How Nvidia Scaled Its Cloud Services With KubeVirt
In 2013, Nvidia decided that users should have the ability to play top-of-the-line games on top-of-the-line hardware without having to shell out $3,000 for a gaming PC. The company built GeForce NOW, an online service that made super fast GPU-backed gaming PCs in the cloud accessible to players anywhere in the world.
GeForce NOW grew in popularity to the point where it currently has 25 million subscribers. With all those users, the service isn’t in danger of sunsetting anytime soon, but there was a moment of truth for Nvidia around its original architecture. While Nvidia favors next-generation IT in almost all cases, GeForce NOW was built with virtual machines (VMs), not Linux containers, and this was causing problems for the service’s plans to scale out.
Scaling out such a service is an optimal use case for containers orchestrated by Kubernetes. But what happens if the original gaming platform was built on VMs, which are more rigid and less amenable to rapid scale out and scale down?
Enter KubeVirt, an open source platform for running container and virtualization workloads on premises or in the cloud.
Nvidia was built on high-end hardware for gaming. So how did Nvidia build an online gaming platform using containers and VMs?
First, some background.
What Is KubeVirt?
KubeVirt presents a unified shared platform where developers and administrators can build, modify and deploy applications in containers and VMs. KubeVirt allows VMs to be managed with the same software used to manage Kubernetes, whether you use Red Hat OpenShift or you roll your own (DIY).
KubeVirt places a virtual machine inside a Linux container. Thus you can manage VMs like other container-based assets on your platform. KubeVirt includes support for VM snapshots, live migration, memory hot plugging, non-uniform memory access (NUMA), huge pages, virtual networking and storage. You get access to all the VM features you expect when dealing with virtual machines at scale, but manageable through the same tools you use for Kubernetes.
How Nvidia Scaled KubeVirt
Nvidia had to satisfy thousands of gamers who expected a gaming experience equivalent to a PC on their desk, not in the cloud.
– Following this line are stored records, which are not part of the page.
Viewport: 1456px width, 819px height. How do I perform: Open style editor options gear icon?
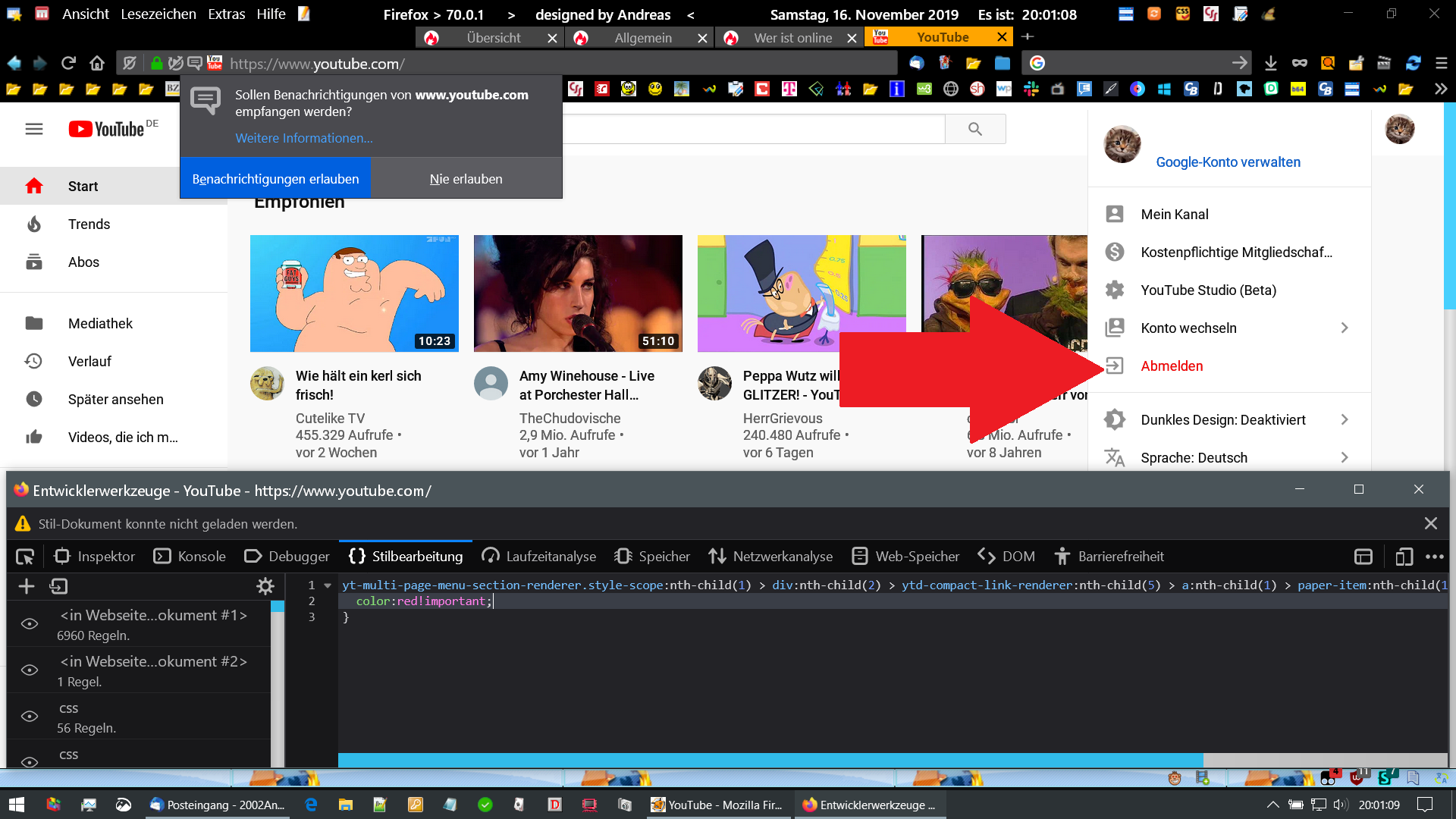pyautogui.click(x=265, y=586)
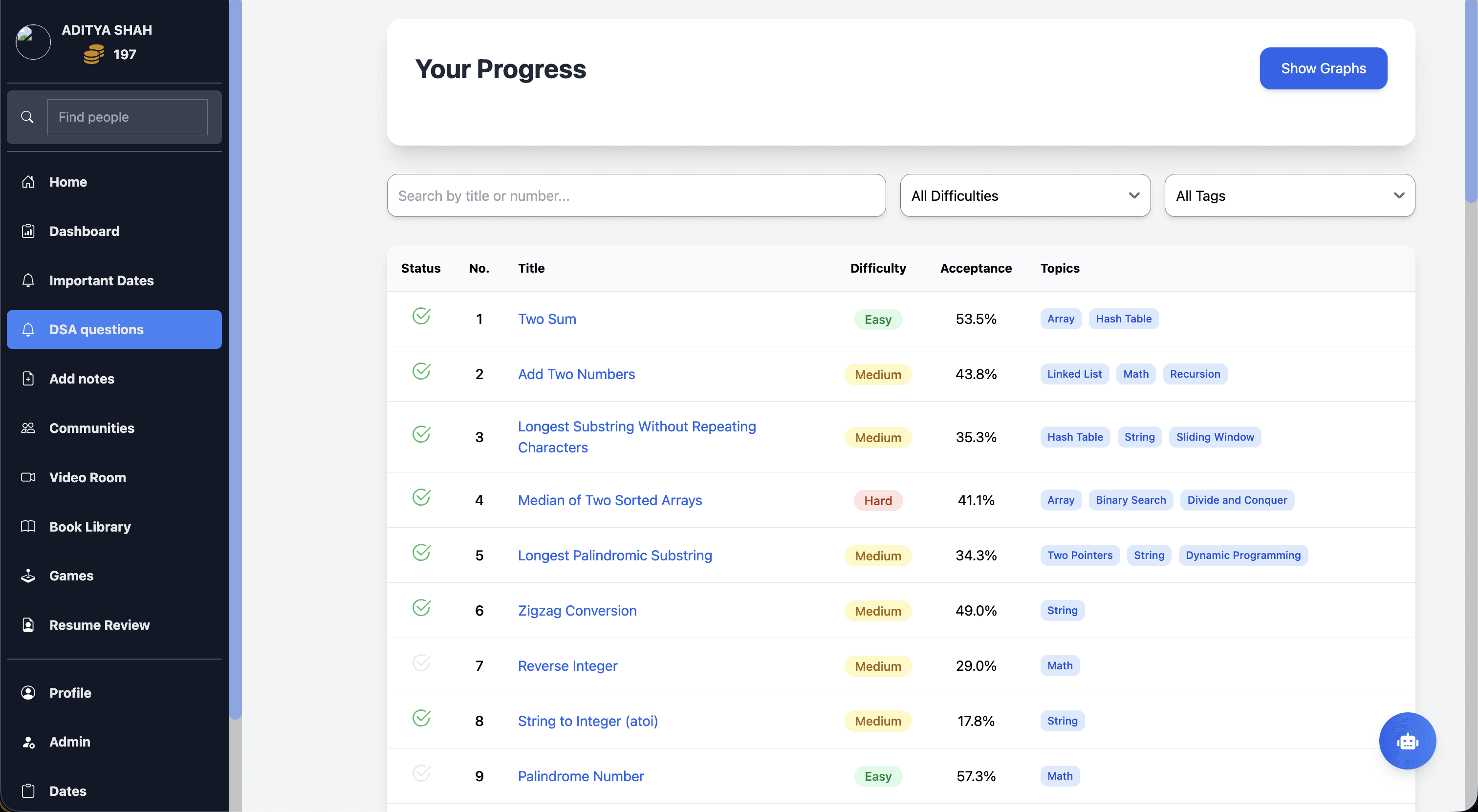Click the coins icon beside 197
The height and width of the screenshot is (812, 1478).
(x=93, y=55)
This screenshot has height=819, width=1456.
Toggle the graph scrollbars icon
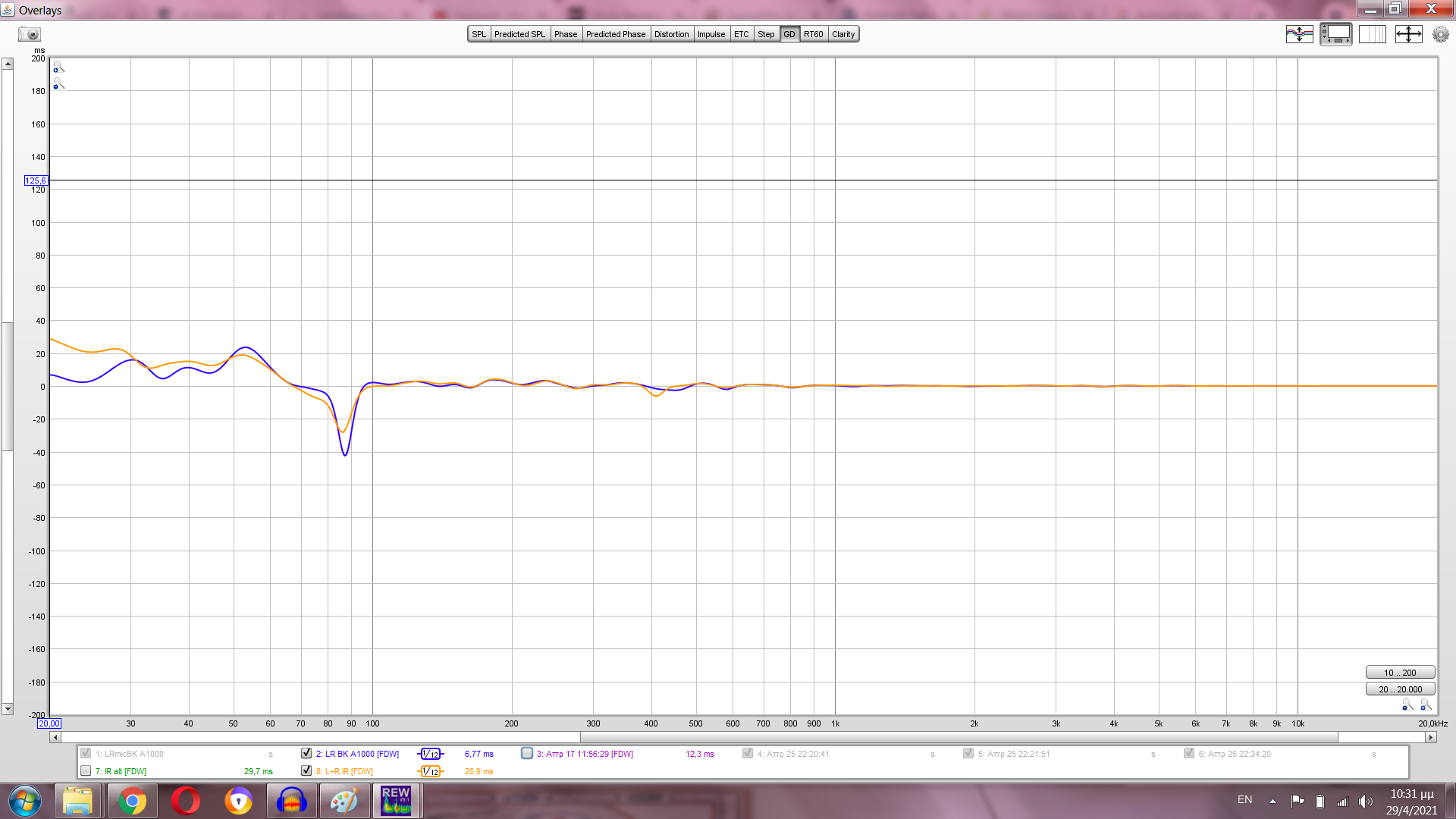point(1335,34)
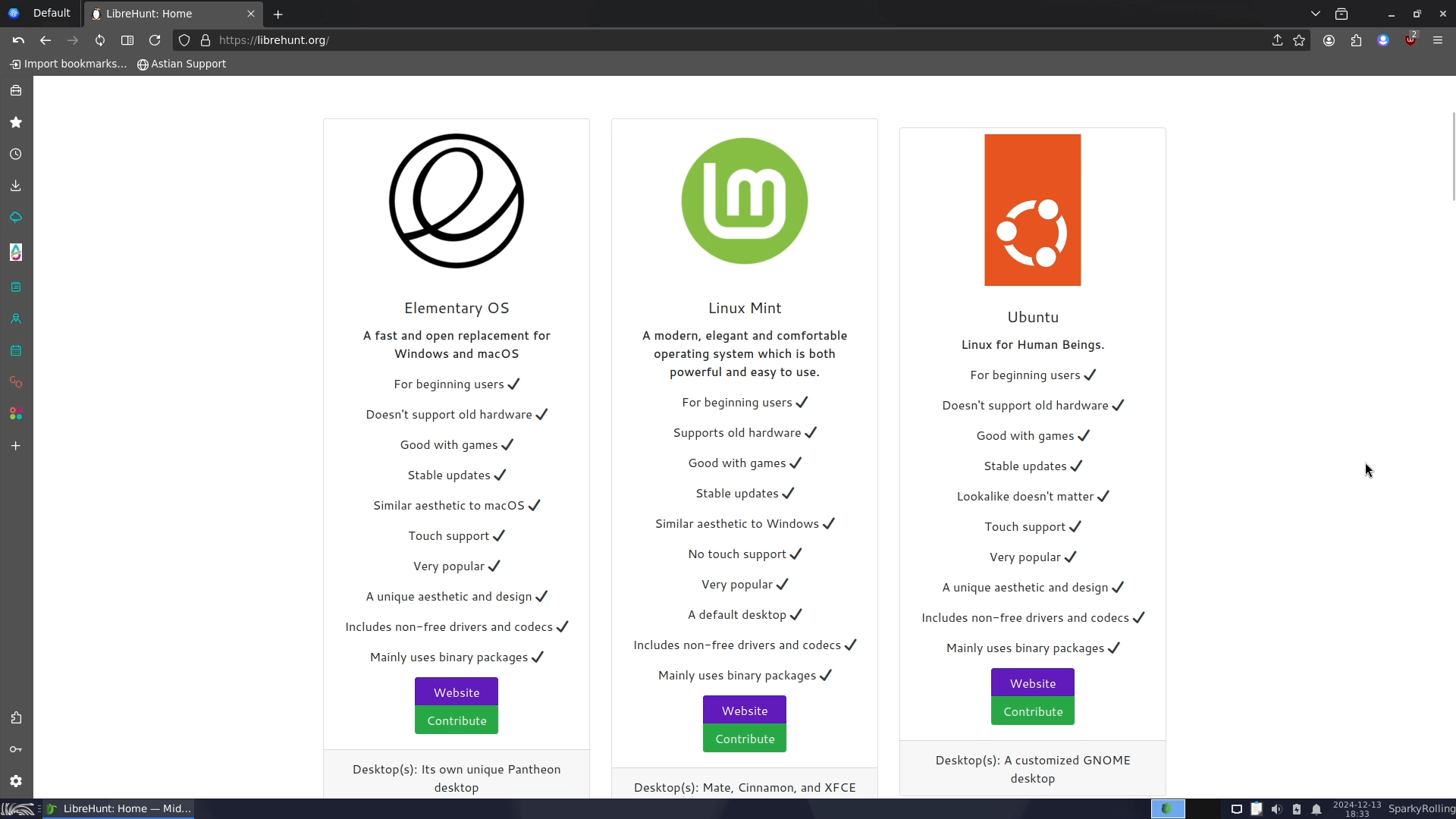Open the Default workspace selector
The image size is (1456, 819).
click(x=42, y=14)
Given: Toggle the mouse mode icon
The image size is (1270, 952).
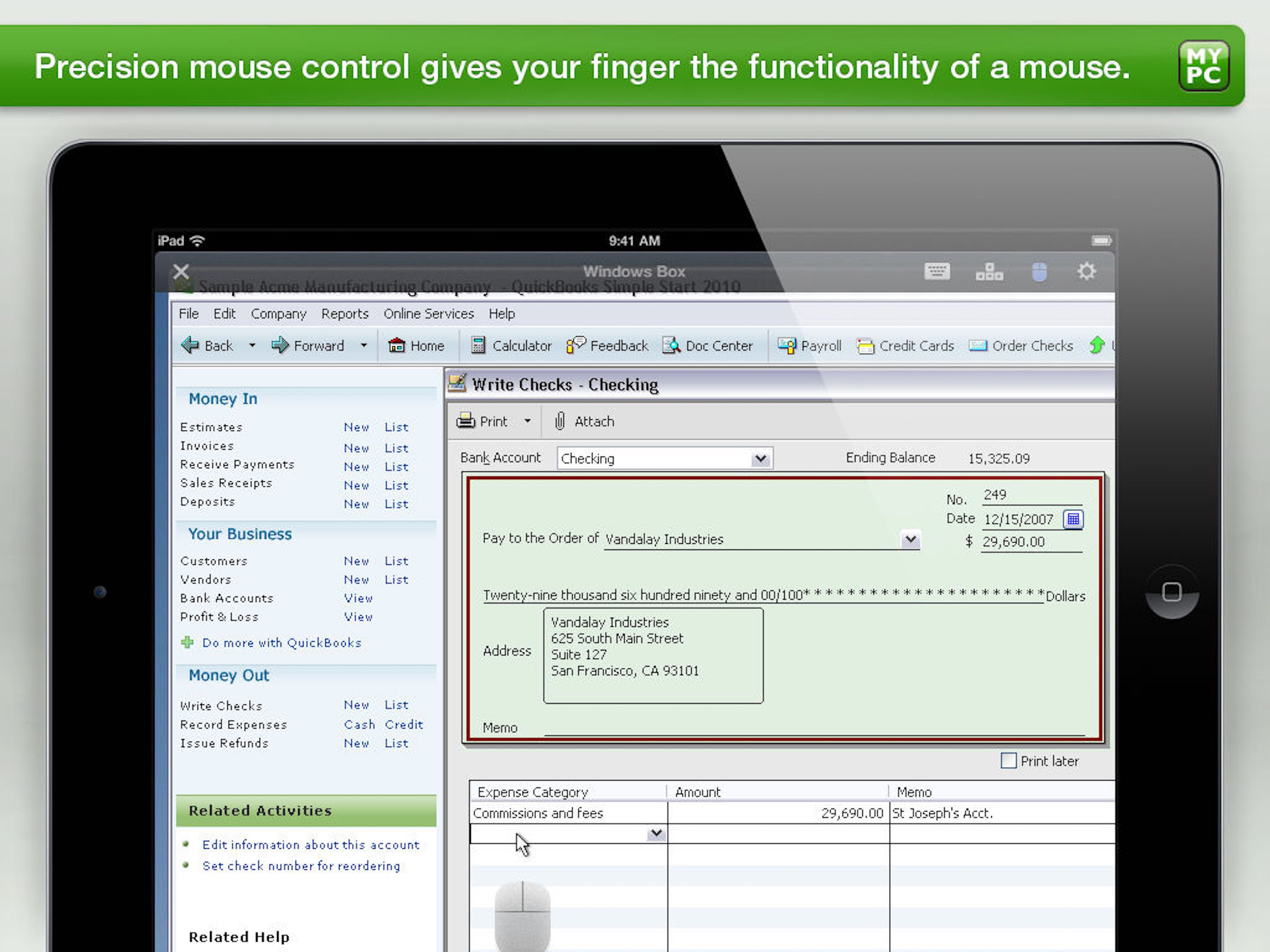Looking at the screenshot, I should 1038,271.
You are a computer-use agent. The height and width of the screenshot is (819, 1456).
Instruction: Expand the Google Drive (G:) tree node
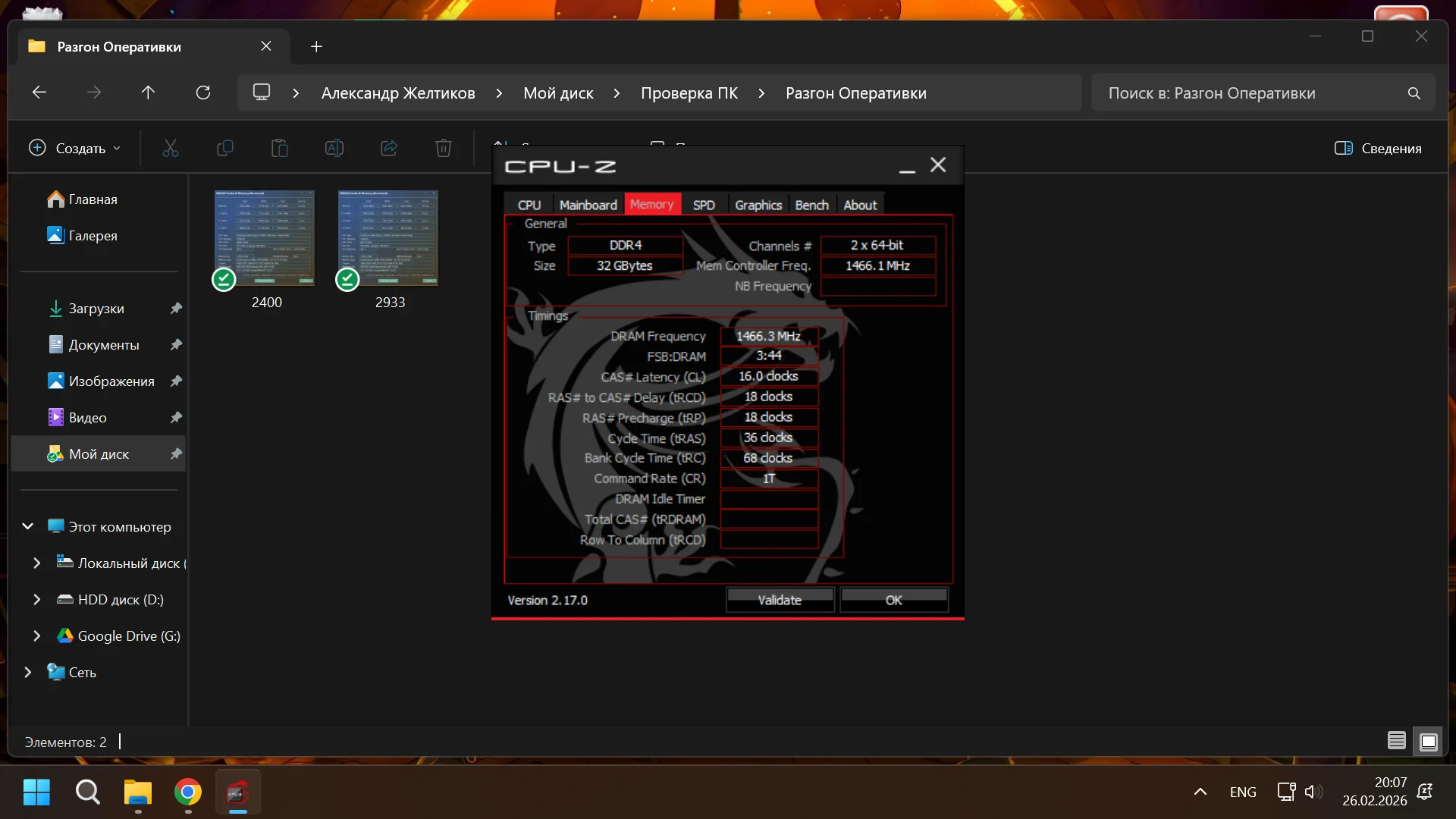36,635
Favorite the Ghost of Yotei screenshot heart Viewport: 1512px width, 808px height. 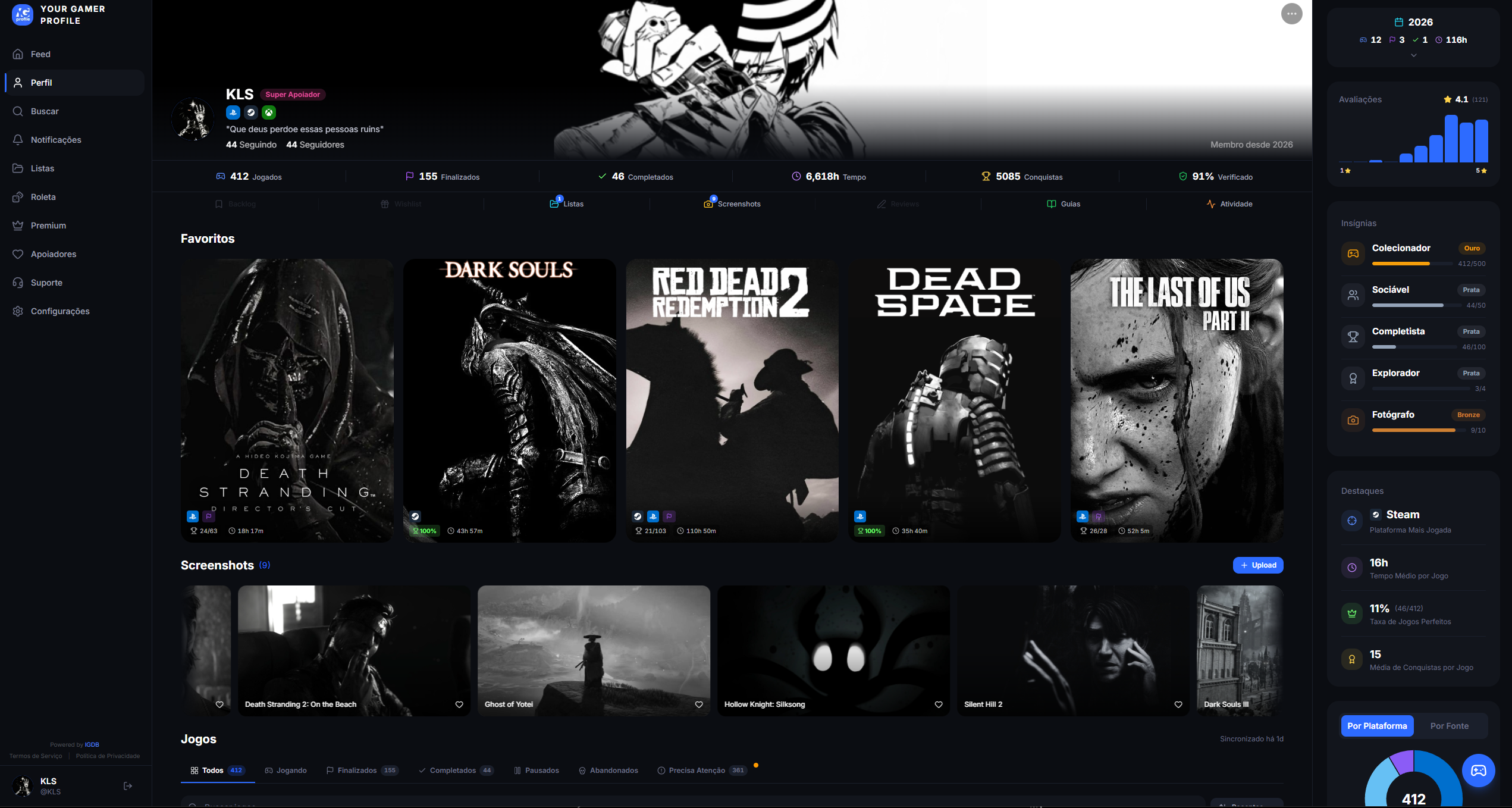click(x=699, y=704)
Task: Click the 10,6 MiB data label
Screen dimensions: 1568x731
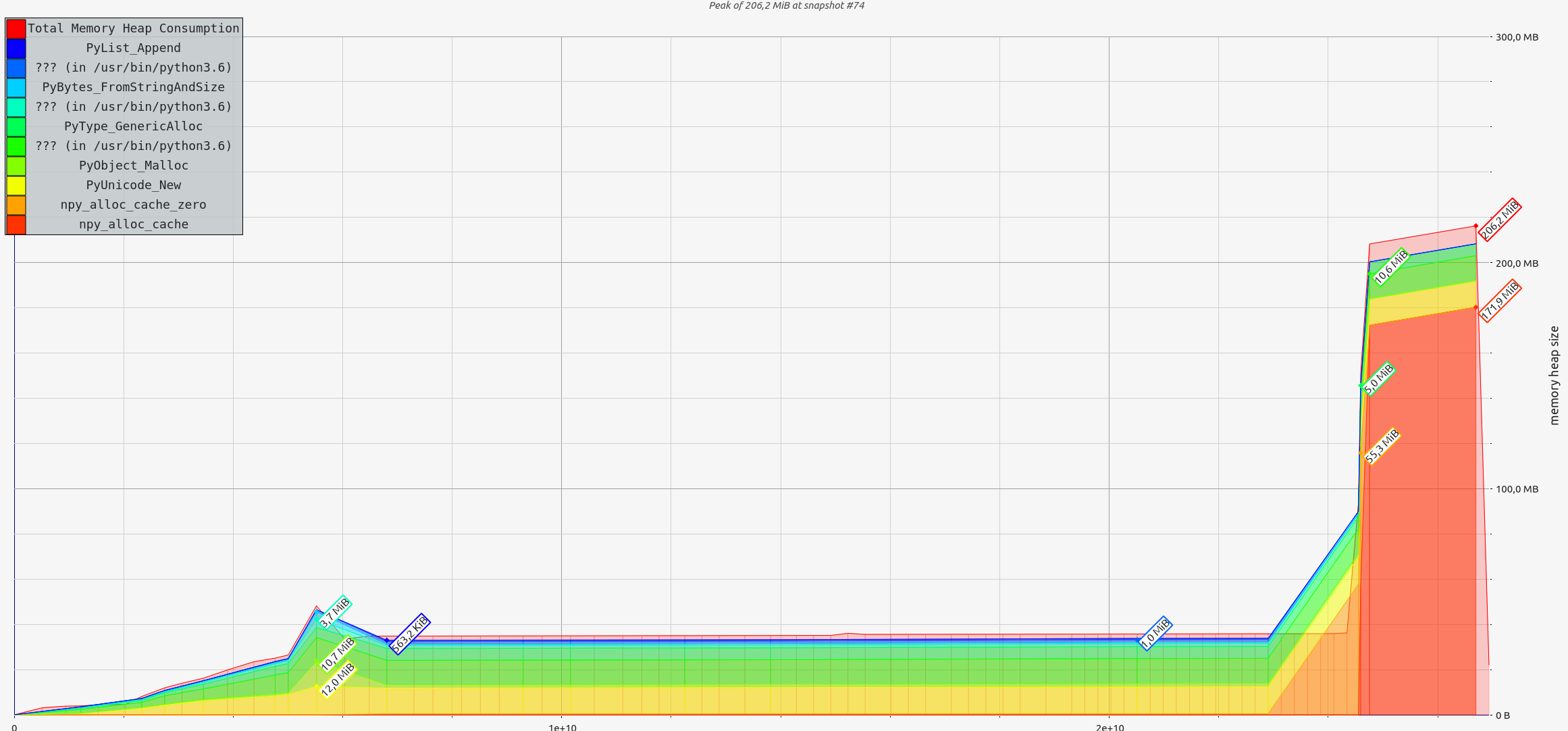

At KubeCon Paris 2024, Ryan Hallisey and Alay Patel from Nvidia presented some benchmarks for KubeVirt. The pair highlighted how the community drastically increased the performance of KubeVirt and showcased their benchmarking tools. The team wanted to move to a more microservices-based approach, said Hallisey. “How do we do this without completely abandoning our investment? This is where we looked at adopting KubeVirt. The next generation of GeForce NOW infrastructure is based on KubeVirt and Kubernetes.”
Managing and Automating VM Infrastructure on KubeVirt
KubeVirt is the hosting plane for VMs in a Kubernetes platform, and other tools provide automation and management. Ansible is an excellent automation tool for KubeVirt, as is GitOps, which maintains the state of clusters in a Git repository.
KubeVirt is a viable option for taking on workloads currently on other VM platforms. You can migrate them to KubeVirt using the open source project Konveyor forklift, as this video demonstrates.
Once you’re up and running, there is a lot of activity within the platform’s open source community. At DevConf in June 2024, Red Hat’s Lee Yarwood explored the state of VM creation in KubeVirt. And at Cloud Native Rejekts 2023, Cloudera’s Shane Kumpf showed how the company moved toward a hyperconverged infrastructure using KubeVirt. Join the community and interact with other users.
Conclusion
KubeVirt scales to thousands of users, providing a side-by-side platform for VMs and containers managed by one set of tools. Combining the control plane and management of containers and VMs reduces the load on developers and systems administrators.
Migrating your workloads from another virtualization platform to KubeVirt can start with Konveyor and then be automated and managed by other tools. KubeVirt is a viable alternative virtualization platform offering standard VM features, an ecosystem of partners and scale-out performance.